A Letter to a Father Who Has Lost His Son
I still remember hearing the news of your son’s passing away. Apart from education/teaching, my life has been drawn toward spirituality. Here is passage dealing with the reality of death that I recently came across from another faith tradition (in this case, Buddhism). I found the passage honest in its description of death, and it complements what we read in the Old Testament of the Bible. It’s a recollection on death from a discourse called the Sutta Nipata; here is part of it: . . .
“Life in this world is unpredictable and uncertain. It is difficult, short and bound up with suffering. Once born, a being is going to die, and this is unavoidable. When old age arrives, or another cause, then there is death. This is how it is with living beings.

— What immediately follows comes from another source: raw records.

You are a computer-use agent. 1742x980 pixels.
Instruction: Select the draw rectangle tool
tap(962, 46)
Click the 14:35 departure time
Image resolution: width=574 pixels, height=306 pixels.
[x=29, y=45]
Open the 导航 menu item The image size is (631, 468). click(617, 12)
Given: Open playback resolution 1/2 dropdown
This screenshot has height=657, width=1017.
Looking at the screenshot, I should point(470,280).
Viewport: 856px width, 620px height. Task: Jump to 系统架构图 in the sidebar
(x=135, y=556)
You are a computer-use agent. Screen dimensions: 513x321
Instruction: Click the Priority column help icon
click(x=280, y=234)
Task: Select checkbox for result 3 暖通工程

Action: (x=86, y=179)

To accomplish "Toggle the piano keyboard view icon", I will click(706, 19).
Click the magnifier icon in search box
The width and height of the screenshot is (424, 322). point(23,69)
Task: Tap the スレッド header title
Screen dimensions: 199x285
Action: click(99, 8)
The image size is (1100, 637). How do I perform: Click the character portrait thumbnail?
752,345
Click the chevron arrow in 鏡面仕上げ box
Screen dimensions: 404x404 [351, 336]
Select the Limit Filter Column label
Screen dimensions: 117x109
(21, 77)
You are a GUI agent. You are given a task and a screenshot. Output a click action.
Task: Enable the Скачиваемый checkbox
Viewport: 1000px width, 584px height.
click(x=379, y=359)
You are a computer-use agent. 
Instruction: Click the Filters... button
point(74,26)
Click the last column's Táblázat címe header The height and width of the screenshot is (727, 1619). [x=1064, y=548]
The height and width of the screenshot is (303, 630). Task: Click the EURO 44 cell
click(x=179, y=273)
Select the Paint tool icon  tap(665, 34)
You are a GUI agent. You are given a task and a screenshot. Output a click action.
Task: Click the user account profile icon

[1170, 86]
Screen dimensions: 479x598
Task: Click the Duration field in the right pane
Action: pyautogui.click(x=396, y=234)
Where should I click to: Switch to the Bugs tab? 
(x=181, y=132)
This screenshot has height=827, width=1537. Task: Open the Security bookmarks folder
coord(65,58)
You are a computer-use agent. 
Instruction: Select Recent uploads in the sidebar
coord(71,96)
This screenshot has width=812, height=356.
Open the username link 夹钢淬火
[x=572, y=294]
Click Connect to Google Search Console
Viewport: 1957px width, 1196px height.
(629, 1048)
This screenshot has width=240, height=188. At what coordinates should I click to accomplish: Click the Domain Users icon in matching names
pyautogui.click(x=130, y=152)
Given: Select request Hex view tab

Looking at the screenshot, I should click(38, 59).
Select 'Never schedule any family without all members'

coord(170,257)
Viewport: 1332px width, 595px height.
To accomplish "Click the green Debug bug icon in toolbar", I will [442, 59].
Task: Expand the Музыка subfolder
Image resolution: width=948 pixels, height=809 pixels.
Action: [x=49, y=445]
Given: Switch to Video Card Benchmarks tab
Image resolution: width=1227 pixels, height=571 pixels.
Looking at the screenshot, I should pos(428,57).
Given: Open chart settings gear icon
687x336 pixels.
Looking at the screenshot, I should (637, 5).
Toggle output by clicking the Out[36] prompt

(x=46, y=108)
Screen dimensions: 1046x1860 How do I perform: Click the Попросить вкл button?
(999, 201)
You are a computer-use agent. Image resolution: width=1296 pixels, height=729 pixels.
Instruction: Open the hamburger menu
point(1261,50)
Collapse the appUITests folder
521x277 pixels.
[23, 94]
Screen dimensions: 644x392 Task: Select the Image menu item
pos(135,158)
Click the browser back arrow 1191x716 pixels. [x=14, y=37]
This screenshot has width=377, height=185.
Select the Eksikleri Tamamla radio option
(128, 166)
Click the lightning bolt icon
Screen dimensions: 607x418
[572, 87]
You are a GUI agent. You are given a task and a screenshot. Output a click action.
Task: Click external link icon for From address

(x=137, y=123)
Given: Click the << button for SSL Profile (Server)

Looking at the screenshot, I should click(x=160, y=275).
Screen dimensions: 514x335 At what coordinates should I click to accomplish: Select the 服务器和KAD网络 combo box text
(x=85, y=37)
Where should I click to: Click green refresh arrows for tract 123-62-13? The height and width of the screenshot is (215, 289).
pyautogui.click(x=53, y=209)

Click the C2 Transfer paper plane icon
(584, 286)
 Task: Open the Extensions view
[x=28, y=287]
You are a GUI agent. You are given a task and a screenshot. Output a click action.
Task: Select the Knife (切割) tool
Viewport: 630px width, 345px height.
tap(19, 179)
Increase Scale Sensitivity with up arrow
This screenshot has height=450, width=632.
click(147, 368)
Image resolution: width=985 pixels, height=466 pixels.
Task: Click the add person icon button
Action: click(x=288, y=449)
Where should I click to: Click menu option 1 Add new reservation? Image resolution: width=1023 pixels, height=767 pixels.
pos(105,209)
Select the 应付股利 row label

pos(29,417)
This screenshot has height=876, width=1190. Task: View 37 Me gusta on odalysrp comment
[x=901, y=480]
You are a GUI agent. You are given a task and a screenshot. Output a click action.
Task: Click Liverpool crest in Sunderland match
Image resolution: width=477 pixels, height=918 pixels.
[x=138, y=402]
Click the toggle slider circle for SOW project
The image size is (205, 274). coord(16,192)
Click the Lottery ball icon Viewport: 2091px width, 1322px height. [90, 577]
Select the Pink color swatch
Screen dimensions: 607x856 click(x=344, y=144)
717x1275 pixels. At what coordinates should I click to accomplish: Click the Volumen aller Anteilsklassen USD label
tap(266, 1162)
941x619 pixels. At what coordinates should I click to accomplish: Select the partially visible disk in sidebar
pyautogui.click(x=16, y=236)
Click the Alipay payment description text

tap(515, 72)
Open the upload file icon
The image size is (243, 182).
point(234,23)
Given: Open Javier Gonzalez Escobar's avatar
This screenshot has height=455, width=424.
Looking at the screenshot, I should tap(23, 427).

When fruits become ripe, they may fall in the early morning. In just the same way a being, once born, may die at any moment. Just as the potter’s clay pots tend to end up being shattered, so is it with the life of mortals.
Both young and old, whether foolish or wise, will be trapped by death. All beings move towards death. They are overcome by death. They go to the other world. And then not even a father can save his son, or a family their relatives. Look: while relatives are watching, tearful and groaning, men are carried off one by one, like cattle being led to the slaughter. Death and ageing are endemic to the world. . . .”
True, the author doesn’t address the hope beyond the grave (as the New Testament does), but he has come to accept our mortal life for what it is.
In closing, John, may your grieving, in its own time and way, turn into a gentle goodbye, where death can be accepted, rather than something we battle against futilely.